When a rabbit hops on a lawn, each hop adds a yard or so. Not so in a network topology. In a network, the difference between one and two hops is huge. The difference between two and three hops is humongous because the effect of “hops” on traversing a network is exponential rather than additive. Exponential mechanisms don’t add, they multiply—and that is the key to understanding a multitude of modern phenomena ranging from viral videos to pandemics.

Awareness of the impact of exponential mechanisms is why people who study social networks and surveillance took notice—even if lawmakers listening did not—when NSA deputy director Chris Inglis said in Congressional testimony June 18 that the NSA went out “two or three hops” in a suspect’s network of contacts, compared with the previously reported two.

If you knew your network math, you weren’t hearing “oh, it’s three hops, not two.” You were hearing “wait, the NSA surveillance sweep area is potentially hundreds of times larger than what we thought?”
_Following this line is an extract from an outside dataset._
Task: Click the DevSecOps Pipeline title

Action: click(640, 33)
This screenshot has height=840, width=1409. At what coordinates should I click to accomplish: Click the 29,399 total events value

To explain the math, let’s focus a bit on what may be a suspect’s contacts. If Snowden’s allegations and some of the reporting we’ve read from major media outlets is true, the companies who provide NSA with “metadata” –in other words “who’s speaking with whom”— include Google, Facebook, Yahoo, YouTube, Skype, AOL and Apple.

An average person on Facebook has about 130 friends. Adolescents and young adults often have many more—a Pew study found that the average teen has a median 300 friends on Facebook. In addition to your Facebook friends, a “contact” could be anyone you emailed with Gmail, Yahoo or Hotmail account or instant messaged via a Microsoft service. Add anyone with whom you had a Skype conversation. Then there are reports that NSA collects cell phone metadata. Clearly, there will be some overlap between your Facebook friends and your email contacts and your phone contacts but it seems reasonable to assume that there will be many who are in one list but not in the other.

Let’s say that there are about another 150 people outside your Facebook friends that you might have emailed, called or otherwise have been detectable contact with over a year. About 300 “contacts” per person sounds like a reasonable baseline. Let’s do the math from this relatively modest base.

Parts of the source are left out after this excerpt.